I would say that if they are panicked about the drop they have too much. Concern about an individual stock is OK, but actual panic is bad.

Their wealth manager advised that they stay in the name. This may or may not have been bad advice, we don't have enough information to know. If NZT is held because it has a low correlation to the US and the weight in the portfolio is low there may have been no need to sell. That is the benign spin on this. The more malignant take would be that the wealth manager has too many clients, does not really know why he recommended it and his ego won't let him tell the client to sell. Chances are the truth is in the middle.

Let me clear one thing up. I didn't handle NZT very well. It topped out around $39. I sold just shy of $28. Most clients owned it in the high $20s and low $30s. So, not great.

I think I will miss half of the decline in the currency. I think the currency might go to the high $0.50s and that might mean the stock has a $25 handle and I would expect to buy the name back. But if I get some part of this wrong I do not have to buy it back.

The self-monitoring issue is a great point. If you are paying for help and the person you rely on has a lot of clients and works for a bank or brokerage you need to realize you need to mind the store a little bit and help yourself. This is not to say that the advice might not be good but over reliance on someone with 200 clients may bite you.

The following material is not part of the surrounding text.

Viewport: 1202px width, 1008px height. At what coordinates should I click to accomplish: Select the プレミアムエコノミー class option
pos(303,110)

There were several ideas behind NZT and most of them still stand up. When I first started to buy it, 2003, I had dim expectations for domestic telecom. Late last year I wrote that thought telecom would do well in 2006. The rest of the story is still in tact long term which is NZ and Australia are more commodity based economies, although each exports different products. The economic cycle of these countries tends to be different than service based economies like the US. Different economic cycles usually mean different stock market cycles which means potential diversification.

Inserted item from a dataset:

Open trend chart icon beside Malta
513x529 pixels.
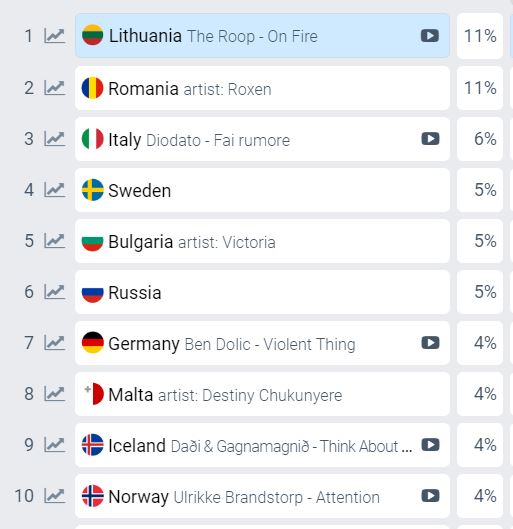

Also both countries tend to have less volatility in their stock markets, the last few months notwithstanding. Longer term I think that New Zealand could have a very healthy ecomony and provide a lot of growth. NZT is the largest company in New Zealand which I think makes it a good proxy for the country and while laying out the bottom up case would take a while, I'll just say the stock makes a lot of sense to me.

2 comments:

Daniel said...

Thanks very much, Roger. Also appreciate the insights about our wealth managager, all of which are true. When we signed on, he had just joined the bank (though he claims he's had a couple of years with another bank). And as we found out, banks would get the most mileage out of their staff by loading even more clients to them. So just having someone claim to manage our portfolio means we should in fact do more due diligence ourselves! Thanks very much for your insightful and generous sharing.